Is this your first book?
This is the third in my “Executive” trilogy. It picks up right after “Executive Actions” and “Executive Treason,” all highly charged, globe-trotting adventures that I actually describe as “political reality thrillers.” I use that term because they literally (I suppose the pun is intended) jump out of the headlines. They’re fact-based, timely, relevant and deal with real world threats. In the case of “Executive Command,” that threat is focused on a plot that deals with our most vulnerable natural resource: WATER.
Can you tell us a little about your publishing journey?
9/11 got me into fiction. That’s right, reality brought me to fiction. I was in New York the day of the horrific attack. I wondered what other targets are as exposed. I started thinking that they’re not just buildings and the people who occupy them. Targets include American institutions; our very way of life. That led me to realizing that other true targets were the institution of the American presidency itself, our faith in government, and ultimately our belief that the infrastructure will be there for us. Each are targeted in my eBooks from Diversion Books, “Executive Actions,” “Executive Treason” and now “Executive Command.”
What lessons do you feel you learned about the publishing industry?
Publishing, like television, is changing at light speed. And the lesson is, change or die. Maybe a more literary way to put it is that I decided to get on the train rather than be under it. And so, I’ve moved into the fastest growing sector of publishing, where people are migrating today, and will surely live tomorrow – eBooks. My publisher is Diversion Books in New York City, a forward – no, let me make that a fast-forward company that believes in me and is clearing the way for “Executive Command” to be a solid entry in the political thriller marketplace.
If you had the chance to change something regarding how you got published, what would you change?
It’s all a learning process. So would I change what I learned? Not really. However, if you think you’re finished once you’ve written a book, you’re mistaken. You have to market your work, market yourself, reach readers through traditional public relations and social media. More than 100 years ago P.T. Barnum said, “Without publicity, something terrible happens. Nothing.” It’s more true today. That’s why I’m thrilled to be participating in “Divine Caroline – Life in Your Words,” a wonderful portal to reach you – potential readers, thought leaders, and engaged citizens.
Did you credit any person or organization with helping you get published?

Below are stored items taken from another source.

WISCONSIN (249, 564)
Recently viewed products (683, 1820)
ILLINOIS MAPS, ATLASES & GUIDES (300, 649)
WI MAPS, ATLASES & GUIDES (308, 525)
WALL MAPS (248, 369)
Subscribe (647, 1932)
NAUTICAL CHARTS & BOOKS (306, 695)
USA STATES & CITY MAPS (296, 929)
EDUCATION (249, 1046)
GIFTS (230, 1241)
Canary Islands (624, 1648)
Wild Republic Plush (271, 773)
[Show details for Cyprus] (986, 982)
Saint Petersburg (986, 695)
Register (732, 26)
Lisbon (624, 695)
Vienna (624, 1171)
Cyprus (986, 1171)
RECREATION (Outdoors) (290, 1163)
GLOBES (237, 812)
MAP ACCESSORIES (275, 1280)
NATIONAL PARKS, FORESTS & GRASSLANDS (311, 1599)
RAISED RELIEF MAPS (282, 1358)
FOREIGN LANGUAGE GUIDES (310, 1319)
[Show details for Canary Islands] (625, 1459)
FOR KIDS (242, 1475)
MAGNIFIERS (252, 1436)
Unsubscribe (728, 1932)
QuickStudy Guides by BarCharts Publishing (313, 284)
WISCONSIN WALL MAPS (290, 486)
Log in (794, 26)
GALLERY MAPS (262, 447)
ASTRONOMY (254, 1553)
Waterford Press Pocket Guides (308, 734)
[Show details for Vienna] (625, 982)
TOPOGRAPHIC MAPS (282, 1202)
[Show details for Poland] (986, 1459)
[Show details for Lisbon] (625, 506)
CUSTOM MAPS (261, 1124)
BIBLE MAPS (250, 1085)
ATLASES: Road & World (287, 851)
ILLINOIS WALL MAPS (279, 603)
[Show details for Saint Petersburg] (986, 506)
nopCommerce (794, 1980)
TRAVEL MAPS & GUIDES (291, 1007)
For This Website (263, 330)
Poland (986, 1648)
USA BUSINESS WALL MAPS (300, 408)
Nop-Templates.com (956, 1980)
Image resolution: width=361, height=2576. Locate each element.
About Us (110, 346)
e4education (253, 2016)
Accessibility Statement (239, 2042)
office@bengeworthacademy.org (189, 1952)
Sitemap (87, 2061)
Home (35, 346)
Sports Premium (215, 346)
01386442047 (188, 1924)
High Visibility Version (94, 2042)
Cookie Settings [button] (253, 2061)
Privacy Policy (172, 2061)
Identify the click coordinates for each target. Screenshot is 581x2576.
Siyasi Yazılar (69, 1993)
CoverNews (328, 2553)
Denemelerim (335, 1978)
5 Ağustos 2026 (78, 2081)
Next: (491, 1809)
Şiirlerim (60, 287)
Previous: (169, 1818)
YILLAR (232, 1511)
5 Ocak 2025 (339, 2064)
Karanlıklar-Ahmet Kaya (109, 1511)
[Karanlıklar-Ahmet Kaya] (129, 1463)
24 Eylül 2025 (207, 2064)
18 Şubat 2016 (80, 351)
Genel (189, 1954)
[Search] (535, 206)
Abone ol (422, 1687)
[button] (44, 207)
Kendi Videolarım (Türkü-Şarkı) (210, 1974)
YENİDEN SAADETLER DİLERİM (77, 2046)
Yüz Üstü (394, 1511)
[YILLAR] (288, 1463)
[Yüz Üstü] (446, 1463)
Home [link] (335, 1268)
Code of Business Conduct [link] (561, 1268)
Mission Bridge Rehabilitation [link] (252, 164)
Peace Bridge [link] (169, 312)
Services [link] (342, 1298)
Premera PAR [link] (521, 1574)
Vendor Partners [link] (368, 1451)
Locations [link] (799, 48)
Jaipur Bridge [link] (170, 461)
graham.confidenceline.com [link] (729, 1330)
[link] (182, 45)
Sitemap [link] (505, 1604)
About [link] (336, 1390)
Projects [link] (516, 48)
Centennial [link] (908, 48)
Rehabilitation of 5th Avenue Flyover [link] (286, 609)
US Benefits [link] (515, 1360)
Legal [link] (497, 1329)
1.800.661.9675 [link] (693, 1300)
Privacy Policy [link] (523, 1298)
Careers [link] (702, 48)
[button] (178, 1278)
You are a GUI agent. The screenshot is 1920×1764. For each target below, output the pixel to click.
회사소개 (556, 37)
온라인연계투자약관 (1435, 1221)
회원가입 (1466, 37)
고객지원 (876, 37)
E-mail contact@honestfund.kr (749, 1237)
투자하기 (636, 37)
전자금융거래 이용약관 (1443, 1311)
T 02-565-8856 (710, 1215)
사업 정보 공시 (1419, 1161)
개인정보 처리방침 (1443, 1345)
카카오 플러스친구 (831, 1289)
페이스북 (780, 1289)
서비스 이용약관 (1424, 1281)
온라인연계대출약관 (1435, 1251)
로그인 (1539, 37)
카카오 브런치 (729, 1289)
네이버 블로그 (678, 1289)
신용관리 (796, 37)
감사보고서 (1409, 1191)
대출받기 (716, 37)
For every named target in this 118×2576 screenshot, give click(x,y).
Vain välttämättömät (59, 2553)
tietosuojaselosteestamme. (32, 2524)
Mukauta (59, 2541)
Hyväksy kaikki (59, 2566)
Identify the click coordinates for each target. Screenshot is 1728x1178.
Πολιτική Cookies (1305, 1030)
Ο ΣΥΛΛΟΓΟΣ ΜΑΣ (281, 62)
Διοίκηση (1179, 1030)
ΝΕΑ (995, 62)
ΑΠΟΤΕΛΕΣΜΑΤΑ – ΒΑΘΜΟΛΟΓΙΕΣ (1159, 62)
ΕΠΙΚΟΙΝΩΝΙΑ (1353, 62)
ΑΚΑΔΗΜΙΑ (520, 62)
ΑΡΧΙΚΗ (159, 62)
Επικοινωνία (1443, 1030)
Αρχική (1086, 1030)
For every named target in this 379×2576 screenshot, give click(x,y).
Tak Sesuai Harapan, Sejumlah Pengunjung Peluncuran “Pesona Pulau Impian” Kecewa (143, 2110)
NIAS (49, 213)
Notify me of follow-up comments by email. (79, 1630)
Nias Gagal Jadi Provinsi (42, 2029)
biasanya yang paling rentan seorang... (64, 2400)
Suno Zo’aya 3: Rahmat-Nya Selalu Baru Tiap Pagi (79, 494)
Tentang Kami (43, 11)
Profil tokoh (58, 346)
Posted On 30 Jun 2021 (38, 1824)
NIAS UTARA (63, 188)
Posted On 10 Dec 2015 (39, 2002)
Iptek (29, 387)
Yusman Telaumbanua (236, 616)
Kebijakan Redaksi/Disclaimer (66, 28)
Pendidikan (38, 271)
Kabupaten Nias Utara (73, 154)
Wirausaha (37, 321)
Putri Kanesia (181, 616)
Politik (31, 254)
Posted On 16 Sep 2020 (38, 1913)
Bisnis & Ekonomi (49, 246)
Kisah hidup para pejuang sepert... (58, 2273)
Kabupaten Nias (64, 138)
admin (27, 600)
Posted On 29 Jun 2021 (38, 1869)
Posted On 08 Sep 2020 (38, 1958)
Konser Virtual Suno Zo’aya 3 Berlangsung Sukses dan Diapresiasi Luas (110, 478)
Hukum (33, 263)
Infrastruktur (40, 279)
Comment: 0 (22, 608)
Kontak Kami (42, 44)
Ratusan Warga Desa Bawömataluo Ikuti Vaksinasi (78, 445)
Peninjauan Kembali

My thanks go out to Roger Cooper who really gave me my start as a novelist when he was at Byron Preiss Publishing. Roger is a wonderful, experienced and brilliant mentor. My thanks, too to Nancy Cushing-Jones at the marketing company Broadthink, Sandi Goldfarb at Rasky Baerlein Strategic Marketing, my business partner at Weller/Grossman Productions, Robb Weller and now, clearly Mary Cummings at Diversion Books and Diversion Books founder, Scott Waxman. I can go on and on, but that’s a good and important list.
What’s the best advice you can give to aspiring authors?
My college roommate, a wonderful short story writer and playwright, once told me that writers write. If I wanted to become a writer, I had to write every day. Well, here I am writing now – right here. That qualifies and I hope I’m living up to the advice of Jeffrey Davis, who is now also authoring books.